Cosmological perturbations in the entangled inflationary universe

TL;DR

This paper models a multiverse where universes are created in entangled pairs, affecting cosmological equations and observable spectra, with implications for understanding the quantum nature of the universe's origin.

Contribution

It introduces a novel multiverse model with entangled universe pairs, analyzing their thermodynamics and observable effects on cosmological parameters and fluctuation spectra.

Findings

Universes are created in entangled pairs with conserved momentum.

Entanglement induces a quasi-thermal state in perturbations.

Observable modifications include changes to Friedmann equations and fluctuation spectra.

Abstract

In this paper it is presented the model of a multiverse made up of universes which are created in entangled pairs that conserve the total momentum conjugated to the scale factor.

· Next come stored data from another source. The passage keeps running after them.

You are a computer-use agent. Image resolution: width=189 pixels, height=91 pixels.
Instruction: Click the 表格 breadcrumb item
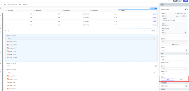point(20,4)
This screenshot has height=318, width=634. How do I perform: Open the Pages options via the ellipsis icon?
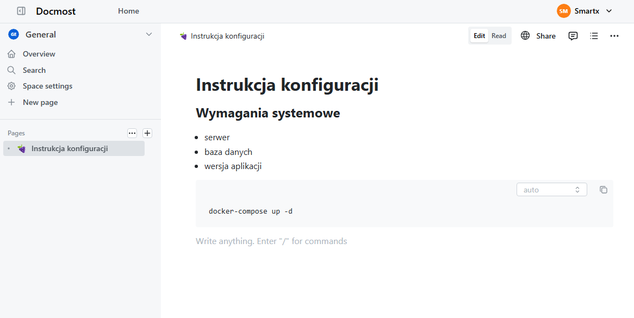[x=132, y=133]
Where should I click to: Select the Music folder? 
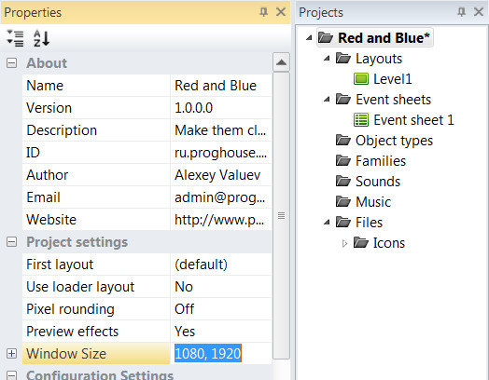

For the background spacetime it is assumed a FRW metric with a scalar field with mass $m$ minimally coupled to gravity. For the fields that propagate in the entangled spacetimes it is considered the perturbations of the spacetime and the scalar field, whose quantum states become entangled too. They turn out to be in a quasi thermal state and the corresponding thermodynamical magnitudes are computed. Three observables are expected to be caused by the creation of the universes in entangled pairs: a modification of the Friedmann equation because the entanglement of the spacetimes, a modification of the effective value of the potential of the scalar field by the backreaction of the perturbation modes, and a modification of the spectrum of fluctuations because the thermal distribution induced by the entanglement of the partner universes. The later would be a distinctive feature of the creation of universes in entangled pairs.